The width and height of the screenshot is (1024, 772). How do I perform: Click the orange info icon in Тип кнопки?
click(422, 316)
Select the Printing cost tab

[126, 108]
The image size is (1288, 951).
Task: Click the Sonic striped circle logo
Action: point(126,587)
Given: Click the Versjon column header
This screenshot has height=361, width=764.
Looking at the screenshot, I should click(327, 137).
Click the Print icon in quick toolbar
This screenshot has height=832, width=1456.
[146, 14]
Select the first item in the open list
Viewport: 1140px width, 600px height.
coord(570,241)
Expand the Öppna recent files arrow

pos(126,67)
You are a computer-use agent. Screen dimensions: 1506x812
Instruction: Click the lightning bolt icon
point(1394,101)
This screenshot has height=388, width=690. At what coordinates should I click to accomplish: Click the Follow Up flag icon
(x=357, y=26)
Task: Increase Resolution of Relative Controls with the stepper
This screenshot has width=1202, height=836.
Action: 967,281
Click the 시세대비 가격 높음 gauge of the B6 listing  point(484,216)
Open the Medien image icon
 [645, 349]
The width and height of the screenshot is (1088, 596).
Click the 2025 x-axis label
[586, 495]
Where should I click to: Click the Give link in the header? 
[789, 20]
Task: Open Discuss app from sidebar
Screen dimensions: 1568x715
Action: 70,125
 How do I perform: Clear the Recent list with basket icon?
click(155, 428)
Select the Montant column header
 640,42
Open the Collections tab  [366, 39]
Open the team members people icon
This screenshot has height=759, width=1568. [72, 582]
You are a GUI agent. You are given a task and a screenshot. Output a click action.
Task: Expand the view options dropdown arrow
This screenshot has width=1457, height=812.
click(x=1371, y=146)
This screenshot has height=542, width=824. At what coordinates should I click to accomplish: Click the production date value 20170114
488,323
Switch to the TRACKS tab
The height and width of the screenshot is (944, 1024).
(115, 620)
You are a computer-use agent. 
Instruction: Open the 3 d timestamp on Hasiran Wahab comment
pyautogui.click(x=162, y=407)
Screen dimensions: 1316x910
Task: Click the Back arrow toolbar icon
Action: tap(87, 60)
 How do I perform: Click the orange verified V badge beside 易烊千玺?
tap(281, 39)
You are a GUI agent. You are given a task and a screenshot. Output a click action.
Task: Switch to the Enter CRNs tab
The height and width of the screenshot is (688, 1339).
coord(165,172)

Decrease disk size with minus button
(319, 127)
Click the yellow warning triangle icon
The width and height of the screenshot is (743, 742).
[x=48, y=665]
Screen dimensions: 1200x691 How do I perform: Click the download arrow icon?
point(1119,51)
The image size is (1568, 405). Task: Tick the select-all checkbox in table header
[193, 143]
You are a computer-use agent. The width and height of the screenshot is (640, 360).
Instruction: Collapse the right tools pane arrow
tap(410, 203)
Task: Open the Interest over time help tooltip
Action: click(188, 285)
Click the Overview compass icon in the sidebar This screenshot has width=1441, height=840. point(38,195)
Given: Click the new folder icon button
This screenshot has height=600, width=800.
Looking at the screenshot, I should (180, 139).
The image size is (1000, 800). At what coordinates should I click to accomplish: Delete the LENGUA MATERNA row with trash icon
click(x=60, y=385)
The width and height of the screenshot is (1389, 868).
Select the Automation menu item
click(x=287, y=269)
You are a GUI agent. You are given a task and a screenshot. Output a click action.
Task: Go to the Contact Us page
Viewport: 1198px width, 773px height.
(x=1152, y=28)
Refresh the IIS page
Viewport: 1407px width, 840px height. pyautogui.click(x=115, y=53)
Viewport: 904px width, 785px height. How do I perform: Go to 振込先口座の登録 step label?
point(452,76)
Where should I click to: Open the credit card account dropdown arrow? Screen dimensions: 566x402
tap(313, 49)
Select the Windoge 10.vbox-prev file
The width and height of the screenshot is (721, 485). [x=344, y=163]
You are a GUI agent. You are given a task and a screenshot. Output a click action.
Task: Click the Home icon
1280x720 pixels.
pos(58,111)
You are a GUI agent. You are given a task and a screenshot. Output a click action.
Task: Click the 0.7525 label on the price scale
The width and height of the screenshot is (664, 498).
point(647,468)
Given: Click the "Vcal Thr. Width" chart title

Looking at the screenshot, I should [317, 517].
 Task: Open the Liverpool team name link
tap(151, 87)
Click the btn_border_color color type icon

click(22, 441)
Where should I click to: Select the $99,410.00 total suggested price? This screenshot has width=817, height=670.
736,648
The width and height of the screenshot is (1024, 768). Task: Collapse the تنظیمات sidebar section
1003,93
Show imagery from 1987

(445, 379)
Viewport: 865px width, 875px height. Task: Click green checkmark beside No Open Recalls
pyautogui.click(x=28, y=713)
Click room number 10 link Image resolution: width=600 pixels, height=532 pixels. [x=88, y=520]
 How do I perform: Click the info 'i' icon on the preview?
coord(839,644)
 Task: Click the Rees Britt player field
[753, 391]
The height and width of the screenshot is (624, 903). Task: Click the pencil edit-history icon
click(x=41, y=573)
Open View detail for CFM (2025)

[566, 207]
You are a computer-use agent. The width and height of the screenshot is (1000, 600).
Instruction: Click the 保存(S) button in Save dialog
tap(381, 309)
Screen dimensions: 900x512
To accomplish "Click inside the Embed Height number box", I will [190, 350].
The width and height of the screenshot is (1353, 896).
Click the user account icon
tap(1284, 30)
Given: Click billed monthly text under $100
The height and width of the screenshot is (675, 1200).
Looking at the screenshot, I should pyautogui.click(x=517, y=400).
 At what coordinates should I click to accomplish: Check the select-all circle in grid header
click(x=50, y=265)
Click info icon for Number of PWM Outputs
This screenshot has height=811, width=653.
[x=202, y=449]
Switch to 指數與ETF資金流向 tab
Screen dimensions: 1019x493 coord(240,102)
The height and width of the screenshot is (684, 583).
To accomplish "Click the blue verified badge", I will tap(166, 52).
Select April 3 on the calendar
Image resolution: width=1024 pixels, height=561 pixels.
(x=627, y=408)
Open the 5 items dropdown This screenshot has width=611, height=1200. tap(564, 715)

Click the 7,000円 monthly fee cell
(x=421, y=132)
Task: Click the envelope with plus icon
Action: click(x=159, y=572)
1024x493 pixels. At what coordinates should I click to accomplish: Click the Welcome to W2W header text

**AIM OF THE TASK**
Give an exact copy of every line from the one holding "Select April 3 on the calendar" through the end of the records, both included, and no other lines.

**COMPLETED TASK**
Select April 3 on the calendar
Image resolution: width=1024 pixels, height=561 pixels.
(x=627, y=408)
Open the 5 items dropdown This screenshot has width=611, height=1200. tap(564, 715)

Click the 7,000円 monthly fee cell
(x=421, y=132)
Task: Click the envelope with plus icon
Action: click(x=159, y=572)
1024x493 pixels. At what coordinates should I click to accomplish: Click the Welcome to W2W header text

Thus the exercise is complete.